TASK TO CARRY OUT
Please turn the records into a numbered list, starting at the line that contains "(128K x 8) link" and ending at the last line of the records, with both ends included and blank lines left out.

DATASET RECORDS
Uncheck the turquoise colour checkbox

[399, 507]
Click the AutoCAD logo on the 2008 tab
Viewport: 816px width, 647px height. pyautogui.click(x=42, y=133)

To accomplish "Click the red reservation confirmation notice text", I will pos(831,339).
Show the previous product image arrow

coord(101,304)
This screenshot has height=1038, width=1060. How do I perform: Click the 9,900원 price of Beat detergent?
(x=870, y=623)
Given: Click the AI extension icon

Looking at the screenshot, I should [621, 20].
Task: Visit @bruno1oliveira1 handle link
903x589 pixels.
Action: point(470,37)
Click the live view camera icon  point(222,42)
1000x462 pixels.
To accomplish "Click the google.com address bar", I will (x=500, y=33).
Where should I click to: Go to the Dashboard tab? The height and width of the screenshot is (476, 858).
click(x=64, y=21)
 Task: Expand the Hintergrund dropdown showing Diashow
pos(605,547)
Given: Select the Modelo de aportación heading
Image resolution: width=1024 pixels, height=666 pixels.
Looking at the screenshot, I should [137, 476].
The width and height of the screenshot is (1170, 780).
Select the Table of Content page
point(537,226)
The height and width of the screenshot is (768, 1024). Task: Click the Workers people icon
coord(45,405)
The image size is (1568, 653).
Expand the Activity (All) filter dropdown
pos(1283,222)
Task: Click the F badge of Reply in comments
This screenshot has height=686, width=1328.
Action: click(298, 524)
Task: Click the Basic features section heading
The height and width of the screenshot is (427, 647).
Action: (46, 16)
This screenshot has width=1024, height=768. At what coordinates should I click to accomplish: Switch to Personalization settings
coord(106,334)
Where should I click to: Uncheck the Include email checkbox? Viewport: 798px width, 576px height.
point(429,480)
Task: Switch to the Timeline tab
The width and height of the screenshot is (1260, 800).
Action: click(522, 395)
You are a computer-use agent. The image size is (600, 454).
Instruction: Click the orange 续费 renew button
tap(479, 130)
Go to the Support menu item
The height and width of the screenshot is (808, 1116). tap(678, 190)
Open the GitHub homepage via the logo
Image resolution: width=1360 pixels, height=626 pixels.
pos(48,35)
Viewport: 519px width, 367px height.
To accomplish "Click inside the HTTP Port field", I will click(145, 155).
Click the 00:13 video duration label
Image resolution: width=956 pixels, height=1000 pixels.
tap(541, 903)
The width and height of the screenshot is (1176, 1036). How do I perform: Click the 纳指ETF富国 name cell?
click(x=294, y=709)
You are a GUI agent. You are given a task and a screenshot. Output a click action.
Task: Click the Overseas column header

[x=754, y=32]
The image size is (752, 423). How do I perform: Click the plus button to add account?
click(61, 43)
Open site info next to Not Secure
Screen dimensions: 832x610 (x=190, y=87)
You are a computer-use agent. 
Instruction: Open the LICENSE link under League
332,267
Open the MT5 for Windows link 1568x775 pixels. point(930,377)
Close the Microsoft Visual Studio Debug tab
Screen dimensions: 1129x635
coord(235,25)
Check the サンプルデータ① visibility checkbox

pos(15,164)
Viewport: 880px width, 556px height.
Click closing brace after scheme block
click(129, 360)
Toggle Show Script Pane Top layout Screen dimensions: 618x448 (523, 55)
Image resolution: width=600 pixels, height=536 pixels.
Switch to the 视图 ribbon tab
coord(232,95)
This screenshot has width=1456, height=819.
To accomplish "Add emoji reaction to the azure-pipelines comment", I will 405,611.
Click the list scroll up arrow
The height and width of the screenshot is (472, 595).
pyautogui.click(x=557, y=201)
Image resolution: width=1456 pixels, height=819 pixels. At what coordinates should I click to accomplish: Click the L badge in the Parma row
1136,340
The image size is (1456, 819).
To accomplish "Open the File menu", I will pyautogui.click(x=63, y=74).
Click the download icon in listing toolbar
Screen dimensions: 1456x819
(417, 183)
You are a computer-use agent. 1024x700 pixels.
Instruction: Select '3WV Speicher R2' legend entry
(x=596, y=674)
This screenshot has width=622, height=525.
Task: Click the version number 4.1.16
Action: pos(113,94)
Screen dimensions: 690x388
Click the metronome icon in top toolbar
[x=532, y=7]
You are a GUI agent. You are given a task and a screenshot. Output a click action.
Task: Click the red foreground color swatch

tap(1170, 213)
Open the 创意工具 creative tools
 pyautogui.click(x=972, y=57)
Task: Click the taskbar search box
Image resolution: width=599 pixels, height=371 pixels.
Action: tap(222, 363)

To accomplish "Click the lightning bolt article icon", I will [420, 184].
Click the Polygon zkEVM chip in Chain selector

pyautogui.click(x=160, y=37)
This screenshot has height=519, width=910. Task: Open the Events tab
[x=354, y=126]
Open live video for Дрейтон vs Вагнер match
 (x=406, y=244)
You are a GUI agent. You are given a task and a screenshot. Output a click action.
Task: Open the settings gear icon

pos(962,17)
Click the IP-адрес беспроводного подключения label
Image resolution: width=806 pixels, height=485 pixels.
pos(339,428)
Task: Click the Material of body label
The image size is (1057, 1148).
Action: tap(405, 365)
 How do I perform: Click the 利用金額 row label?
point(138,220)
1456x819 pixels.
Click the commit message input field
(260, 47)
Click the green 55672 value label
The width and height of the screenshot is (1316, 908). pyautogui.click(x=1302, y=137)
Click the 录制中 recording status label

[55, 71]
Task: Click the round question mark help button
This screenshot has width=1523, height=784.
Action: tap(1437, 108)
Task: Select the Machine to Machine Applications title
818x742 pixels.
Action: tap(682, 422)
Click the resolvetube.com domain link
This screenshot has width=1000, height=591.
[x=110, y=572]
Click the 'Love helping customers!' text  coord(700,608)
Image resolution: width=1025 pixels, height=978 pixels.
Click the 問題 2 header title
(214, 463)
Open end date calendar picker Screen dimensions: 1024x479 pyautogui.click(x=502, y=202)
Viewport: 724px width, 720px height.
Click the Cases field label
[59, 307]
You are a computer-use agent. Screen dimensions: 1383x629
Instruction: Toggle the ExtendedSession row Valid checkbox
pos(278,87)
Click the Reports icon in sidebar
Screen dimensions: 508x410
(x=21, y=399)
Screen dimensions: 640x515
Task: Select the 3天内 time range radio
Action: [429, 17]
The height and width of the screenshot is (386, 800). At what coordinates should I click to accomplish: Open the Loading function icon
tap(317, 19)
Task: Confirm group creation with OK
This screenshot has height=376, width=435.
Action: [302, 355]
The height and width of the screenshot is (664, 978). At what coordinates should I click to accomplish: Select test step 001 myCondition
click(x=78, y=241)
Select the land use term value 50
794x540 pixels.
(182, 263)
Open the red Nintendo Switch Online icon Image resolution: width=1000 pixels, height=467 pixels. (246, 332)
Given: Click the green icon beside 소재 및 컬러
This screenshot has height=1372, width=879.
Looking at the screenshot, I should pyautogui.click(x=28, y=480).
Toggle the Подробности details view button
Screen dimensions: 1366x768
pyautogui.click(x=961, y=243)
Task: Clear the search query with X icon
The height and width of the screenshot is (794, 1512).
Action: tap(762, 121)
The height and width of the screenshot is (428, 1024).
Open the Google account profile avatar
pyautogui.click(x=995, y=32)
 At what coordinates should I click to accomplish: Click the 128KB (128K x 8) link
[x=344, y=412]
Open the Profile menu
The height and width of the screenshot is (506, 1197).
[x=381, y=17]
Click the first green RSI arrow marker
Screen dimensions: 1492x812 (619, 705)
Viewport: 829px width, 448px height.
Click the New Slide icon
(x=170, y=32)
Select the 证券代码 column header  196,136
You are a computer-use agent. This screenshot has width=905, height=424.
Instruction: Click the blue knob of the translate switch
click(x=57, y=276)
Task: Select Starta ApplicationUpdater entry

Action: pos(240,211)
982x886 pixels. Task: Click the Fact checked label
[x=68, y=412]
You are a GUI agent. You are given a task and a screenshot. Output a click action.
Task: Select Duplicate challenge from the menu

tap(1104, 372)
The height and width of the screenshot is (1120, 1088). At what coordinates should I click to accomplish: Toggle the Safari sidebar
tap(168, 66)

CORRECT ANSWER
1.  At what coordinates should I click to accomplish: Click the 128KB (128K x 8) link
2. [x=344, y=412]
3. Open the Profile menu
4. The height and width of the screenshot is (506, 1197).
5. [x=381, y=17]
6. Click the first green RSI arrow marker
7. Screen dimensions: 1492x812 (619, 705)
8. Viewport: 829px width, 448px height.
9. Click the New Slide icon
10. (x=170, y=32)
11. Select the 证券代码 column header  196,136
12. You are a computer-use agent. This screenshot has width=905, height=424.
13. Instruction: Click the blue knob of the translate switch
14. click(x=57, y=276)
15. Task: Select Starta ApplicationUpdater entry
16. Action: pos(240,211)
17. 982x886 pixels. Task: Click the Fact checked label
18. [x=68, y=412]
19. You are a GUI agent. You are given a task and a screenshot. Output a click action.
20. Task: Select Duplicate challenge from the menu
21. tap(1104, 372)
22. The height and width of the screenshot is (1120, 1088). At what coordinates should I click to accomplish: Toggle the Safari sidebar
23. tap(168, 66)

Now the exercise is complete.